I have some Sicilian sea salt but, unfortunately, it is combined with basil so I can't separate the two flavors. I also have some Baleine coarse sea salt from France. The Sicilian sea salt seems to have a smaller crystal size than the Baleine sea salt and can be reduced to a finer size by crushing it between your fingers. It's harder to do that with the Baleine sea salt. I think both salts are intended to be used more as condiments rather than as ingredients for a pizza dough. Certainly they can be used on top of a pizza as a condiment or in a sauce, but its utility in a pizza dough is much less clear.
I can confirm from my research that Una Pizza Napoletana uses Sicilian sea salt as a condiment for its pizzas but I have not been able to determine whether it is also used as an ingredient for the dough. There is no reason why the Sicilian sea salt can't be used in the dough also, but I think it may be a waste of a good--and expensive--salt that is better reserved for other uses.
All salts, whether they are ordinary table salt, Kosher salt, or sea salt (fine or coarse) are essentially the same chemically, being primarily sodium chloride. The differences are how they are produced and processed. The sea salts are harvested from beds through evaporation and have more minerals and no additives or anti-caking agents. So they are more natural (they can even have different colors and flavors) and may have a bit more mineral nutritional value but not necessarily a significant value over other salt forms when incorporated as an ingredient in a pizza dough. Ordinary table salt is usually mined from underground deposits, stripped of some of the nutrients during processing, and supplemented with additives (including iodides) and anti-caking agents (so that the salt crystals don't clump). It is not as natural as sea salt but it won't behave much differently from a chemical standpoint when used in a dough. Kosher salt has larger crystals (flakes) than the other two forms and is lighter than the other salts, and usually has no additives (although it may have anti-caking agents), but, again, its performance in a dough is not materially different than the other forms of salt.

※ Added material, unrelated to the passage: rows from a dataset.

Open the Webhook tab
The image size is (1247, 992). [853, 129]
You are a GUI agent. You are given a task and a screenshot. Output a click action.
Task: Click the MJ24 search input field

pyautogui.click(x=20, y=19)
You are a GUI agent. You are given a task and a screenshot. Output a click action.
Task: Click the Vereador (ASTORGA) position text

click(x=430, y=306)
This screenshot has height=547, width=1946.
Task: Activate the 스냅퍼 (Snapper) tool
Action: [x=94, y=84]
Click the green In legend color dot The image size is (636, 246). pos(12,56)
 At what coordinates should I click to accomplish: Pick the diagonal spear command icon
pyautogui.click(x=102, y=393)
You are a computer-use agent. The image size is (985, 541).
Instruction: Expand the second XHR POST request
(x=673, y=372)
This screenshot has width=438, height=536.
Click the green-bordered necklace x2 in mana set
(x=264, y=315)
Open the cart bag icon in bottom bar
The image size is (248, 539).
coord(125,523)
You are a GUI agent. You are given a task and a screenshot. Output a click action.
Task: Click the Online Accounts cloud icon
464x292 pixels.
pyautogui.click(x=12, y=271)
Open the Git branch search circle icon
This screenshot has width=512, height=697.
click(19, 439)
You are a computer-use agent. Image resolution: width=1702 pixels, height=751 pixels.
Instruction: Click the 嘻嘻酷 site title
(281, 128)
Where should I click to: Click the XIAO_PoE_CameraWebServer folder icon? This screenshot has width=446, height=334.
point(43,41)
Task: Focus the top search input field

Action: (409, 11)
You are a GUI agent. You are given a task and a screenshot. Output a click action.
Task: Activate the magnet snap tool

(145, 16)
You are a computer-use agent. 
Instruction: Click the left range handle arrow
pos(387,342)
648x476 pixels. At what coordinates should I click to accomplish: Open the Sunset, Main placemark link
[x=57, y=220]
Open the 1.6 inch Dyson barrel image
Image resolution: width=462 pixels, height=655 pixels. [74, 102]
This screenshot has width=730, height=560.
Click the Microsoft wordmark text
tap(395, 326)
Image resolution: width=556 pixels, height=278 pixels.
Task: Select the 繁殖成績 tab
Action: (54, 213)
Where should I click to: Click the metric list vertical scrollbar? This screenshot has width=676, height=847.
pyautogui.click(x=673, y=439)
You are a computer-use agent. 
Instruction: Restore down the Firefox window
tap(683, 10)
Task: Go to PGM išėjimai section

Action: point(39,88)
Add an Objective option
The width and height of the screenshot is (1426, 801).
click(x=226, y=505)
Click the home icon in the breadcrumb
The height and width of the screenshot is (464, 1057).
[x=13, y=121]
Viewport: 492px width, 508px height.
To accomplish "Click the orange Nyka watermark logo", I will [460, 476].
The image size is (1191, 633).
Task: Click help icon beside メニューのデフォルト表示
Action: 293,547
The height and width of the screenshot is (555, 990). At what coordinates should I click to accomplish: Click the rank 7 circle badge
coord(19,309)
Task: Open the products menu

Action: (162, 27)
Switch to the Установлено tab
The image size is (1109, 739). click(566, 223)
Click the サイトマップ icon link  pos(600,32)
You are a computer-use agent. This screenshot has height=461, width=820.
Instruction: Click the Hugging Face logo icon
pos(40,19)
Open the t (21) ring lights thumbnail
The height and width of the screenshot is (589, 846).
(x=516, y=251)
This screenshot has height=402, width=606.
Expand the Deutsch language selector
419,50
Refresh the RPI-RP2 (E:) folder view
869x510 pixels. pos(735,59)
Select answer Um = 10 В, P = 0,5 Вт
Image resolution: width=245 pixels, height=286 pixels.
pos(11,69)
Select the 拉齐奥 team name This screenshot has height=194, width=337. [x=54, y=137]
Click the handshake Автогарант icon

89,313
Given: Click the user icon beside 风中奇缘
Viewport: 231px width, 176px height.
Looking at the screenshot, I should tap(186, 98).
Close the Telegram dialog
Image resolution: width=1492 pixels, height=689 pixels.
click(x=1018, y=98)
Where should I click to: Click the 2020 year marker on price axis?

I have read of tests that have been performed to compare the effects of all of the above forms of salt in yeasted dough products and the results seem to suggest that people can't tell the difference. My personal experience is in line with those test results. Even when I lay out all the forms of salt I have on a table and taste them, the differences are minor.
As for your tomato sauce "brightness" dilemma, have you tried adding red wine vinegar and/or lemon juice to your sauce? This is something that Peter Reinhart recommends in his book American Pie (he recommends 2 T. of the red wine vinegar and/or lemon juice for a 28-oz. can of crushed tomatoes).